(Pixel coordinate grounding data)
▼
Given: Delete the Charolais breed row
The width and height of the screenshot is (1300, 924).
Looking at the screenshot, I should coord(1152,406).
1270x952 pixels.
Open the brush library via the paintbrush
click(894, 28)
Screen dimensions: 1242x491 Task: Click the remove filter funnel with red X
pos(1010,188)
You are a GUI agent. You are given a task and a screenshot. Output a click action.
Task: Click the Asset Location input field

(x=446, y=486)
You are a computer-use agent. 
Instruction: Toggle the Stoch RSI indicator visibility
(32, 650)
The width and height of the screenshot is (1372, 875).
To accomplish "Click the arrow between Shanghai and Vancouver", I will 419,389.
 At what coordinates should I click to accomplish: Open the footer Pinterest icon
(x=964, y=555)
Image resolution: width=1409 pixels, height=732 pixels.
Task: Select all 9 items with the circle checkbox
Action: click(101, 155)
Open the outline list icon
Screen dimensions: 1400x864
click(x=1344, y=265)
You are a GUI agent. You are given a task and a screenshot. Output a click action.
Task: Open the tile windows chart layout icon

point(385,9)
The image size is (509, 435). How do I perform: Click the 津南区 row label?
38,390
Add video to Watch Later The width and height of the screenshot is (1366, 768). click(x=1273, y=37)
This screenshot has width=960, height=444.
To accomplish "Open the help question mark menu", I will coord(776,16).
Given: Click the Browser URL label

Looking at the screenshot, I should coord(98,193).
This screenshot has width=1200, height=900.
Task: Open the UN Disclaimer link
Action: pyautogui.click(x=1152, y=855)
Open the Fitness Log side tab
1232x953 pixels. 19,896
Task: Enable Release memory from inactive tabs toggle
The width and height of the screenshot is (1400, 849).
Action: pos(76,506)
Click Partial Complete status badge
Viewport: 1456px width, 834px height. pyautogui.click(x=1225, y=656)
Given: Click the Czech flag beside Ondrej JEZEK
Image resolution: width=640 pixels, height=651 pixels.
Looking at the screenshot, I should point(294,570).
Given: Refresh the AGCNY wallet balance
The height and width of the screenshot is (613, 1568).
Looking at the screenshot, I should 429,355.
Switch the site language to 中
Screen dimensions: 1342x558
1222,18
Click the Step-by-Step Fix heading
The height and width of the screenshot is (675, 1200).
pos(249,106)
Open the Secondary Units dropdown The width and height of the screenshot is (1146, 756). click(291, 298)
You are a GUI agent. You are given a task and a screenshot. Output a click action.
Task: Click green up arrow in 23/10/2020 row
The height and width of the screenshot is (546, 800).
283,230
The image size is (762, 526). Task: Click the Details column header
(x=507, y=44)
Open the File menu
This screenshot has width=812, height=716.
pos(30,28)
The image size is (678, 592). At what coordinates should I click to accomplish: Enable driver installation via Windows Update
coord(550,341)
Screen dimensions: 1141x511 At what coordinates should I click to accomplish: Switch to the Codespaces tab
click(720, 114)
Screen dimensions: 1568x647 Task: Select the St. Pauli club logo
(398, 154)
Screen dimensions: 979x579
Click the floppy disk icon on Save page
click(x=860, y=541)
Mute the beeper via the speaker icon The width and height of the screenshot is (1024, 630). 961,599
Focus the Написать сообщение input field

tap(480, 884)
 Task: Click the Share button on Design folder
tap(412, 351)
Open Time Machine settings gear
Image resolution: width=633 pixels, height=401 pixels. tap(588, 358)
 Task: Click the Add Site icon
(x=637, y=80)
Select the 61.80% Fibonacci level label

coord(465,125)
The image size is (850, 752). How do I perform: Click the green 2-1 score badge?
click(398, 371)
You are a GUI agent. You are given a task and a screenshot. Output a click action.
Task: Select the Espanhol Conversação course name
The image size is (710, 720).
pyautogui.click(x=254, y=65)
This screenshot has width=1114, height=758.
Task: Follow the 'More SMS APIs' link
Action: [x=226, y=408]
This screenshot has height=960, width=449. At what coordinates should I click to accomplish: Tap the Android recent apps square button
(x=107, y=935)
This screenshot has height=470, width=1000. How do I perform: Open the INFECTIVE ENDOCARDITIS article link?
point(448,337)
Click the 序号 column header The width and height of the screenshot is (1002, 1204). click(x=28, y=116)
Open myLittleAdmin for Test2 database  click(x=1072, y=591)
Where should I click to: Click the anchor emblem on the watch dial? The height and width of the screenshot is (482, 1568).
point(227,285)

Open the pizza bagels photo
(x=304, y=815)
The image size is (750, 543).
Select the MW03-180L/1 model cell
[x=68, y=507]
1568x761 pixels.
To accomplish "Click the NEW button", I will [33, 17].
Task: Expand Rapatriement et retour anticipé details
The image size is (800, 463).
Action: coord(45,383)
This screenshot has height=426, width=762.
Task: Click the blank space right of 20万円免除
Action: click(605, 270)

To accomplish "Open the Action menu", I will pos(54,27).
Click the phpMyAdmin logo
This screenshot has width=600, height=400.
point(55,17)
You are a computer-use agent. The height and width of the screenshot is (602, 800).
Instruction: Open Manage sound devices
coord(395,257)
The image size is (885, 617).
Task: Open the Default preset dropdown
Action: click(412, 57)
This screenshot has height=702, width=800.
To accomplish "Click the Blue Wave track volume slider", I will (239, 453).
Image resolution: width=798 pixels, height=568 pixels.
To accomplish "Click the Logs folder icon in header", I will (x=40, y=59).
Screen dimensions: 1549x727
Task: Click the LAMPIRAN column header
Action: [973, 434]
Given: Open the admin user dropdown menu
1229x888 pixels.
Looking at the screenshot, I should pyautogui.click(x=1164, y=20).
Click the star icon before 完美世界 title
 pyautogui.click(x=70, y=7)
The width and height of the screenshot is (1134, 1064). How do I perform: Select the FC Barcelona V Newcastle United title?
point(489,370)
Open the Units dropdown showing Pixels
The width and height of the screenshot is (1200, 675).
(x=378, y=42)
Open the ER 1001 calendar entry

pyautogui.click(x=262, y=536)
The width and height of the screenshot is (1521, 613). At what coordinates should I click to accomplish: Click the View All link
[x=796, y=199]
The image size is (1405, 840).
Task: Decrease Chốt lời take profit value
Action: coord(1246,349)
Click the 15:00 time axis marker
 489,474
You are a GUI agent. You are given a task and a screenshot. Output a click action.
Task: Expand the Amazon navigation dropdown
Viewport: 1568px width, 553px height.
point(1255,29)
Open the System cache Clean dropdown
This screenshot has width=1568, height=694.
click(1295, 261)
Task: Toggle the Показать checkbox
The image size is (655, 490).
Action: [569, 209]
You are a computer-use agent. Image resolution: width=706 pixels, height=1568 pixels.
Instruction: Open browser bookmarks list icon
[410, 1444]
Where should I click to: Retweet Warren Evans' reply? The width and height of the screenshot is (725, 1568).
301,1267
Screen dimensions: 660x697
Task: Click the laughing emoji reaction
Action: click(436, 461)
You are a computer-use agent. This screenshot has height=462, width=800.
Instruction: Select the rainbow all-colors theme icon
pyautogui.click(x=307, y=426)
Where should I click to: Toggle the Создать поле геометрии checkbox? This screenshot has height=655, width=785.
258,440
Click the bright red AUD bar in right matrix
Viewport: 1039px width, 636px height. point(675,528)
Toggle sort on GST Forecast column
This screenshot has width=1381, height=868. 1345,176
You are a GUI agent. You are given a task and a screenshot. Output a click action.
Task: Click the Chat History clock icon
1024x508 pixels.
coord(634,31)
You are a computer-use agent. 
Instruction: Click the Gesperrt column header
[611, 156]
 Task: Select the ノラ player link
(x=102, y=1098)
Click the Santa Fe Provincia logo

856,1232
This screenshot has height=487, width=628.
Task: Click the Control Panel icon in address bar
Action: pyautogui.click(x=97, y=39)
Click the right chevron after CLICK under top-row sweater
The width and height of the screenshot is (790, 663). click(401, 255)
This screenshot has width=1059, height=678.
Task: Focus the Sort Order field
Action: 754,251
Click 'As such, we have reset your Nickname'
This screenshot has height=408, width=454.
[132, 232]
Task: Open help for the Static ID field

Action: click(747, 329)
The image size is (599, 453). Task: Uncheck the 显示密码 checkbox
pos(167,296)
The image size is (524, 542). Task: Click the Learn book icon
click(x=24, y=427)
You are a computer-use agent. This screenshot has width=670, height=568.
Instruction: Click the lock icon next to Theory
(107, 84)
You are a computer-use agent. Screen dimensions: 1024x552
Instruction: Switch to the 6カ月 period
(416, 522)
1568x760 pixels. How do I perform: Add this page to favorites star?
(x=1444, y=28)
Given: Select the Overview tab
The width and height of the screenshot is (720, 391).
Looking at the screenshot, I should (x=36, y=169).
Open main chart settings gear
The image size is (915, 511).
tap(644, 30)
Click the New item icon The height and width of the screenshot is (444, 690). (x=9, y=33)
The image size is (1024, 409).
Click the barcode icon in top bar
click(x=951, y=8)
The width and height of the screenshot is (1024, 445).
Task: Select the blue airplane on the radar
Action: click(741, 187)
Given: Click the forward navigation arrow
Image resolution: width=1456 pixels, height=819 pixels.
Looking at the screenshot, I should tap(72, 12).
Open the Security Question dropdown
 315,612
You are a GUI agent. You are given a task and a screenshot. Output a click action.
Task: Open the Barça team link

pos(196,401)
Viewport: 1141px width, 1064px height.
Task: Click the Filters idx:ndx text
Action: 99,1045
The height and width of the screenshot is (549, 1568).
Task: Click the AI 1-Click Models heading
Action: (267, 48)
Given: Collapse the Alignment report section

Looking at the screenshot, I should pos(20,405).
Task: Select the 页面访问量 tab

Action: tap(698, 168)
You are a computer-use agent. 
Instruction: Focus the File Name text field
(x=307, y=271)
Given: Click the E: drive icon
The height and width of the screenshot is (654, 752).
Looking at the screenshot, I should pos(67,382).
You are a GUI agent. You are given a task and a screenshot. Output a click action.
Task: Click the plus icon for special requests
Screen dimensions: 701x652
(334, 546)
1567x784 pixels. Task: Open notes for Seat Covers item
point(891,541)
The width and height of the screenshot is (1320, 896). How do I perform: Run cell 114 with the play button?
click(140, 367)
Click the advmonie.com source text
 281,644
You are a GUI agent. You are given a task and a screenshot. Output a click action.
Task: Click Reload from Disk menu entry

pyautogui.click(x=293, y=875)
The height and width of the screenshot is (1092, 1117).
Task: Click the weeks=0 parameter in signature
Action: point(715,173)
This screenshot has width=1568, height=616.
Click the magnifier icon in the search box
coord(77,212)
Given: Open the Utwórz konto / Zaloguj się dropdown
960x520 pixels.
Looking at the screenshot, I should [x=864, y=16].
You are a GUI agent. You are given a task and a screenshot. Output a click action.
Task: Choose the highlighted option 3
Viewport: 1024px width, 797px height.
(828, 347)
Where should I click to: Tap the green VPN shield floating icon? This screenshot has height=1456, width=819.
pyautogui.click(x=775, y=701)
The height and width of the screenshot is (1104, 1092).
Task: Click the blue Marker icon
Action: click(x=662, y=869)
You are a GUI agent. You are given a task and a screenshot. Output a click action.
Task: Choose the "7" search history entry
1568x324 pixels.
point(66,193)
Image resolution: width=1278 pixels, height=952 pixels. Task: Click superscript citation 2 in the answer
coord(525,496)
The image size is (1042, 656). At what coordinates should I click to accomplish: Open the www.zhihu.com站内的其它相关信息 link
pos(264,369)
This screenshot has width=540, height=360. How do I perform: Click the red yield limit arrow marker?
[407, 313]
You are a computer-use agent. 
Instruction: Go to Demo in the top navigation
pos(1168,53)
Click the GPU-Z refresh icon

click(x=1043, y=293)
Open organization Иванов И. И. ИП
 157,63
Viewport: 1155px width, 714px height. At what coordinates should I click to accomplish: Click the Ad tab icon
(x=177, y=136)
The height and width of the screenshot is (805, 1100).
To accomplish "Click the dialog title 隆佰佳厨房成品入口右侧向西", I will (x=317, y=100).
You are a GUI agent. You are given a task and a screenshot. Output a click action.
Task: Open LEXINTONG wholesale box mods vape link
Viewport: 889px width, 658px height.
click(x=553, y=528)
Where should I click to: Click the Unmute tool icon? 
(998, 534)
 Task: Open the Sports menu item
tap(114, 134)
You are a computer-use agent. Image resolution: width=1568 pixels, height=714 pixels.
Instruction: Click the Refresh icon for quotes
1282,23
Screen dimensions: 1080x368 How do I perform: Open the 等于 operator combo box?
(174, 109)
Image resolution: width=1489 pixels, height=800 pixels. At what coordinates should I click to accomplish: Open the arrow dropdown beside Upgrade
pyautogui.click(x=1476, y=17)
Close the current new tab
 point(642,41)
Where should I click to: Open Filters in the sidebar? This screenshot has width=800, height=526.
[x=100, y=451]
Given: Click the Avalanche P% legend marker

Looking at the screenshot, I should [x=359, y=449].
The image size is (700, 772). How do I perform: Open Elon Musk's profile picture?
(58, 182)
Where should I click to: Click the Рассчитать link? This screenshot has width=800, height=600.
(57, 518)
▲
For every line of the records that includes the string "Expand", add one to a tally; the answer is that tally alone.

2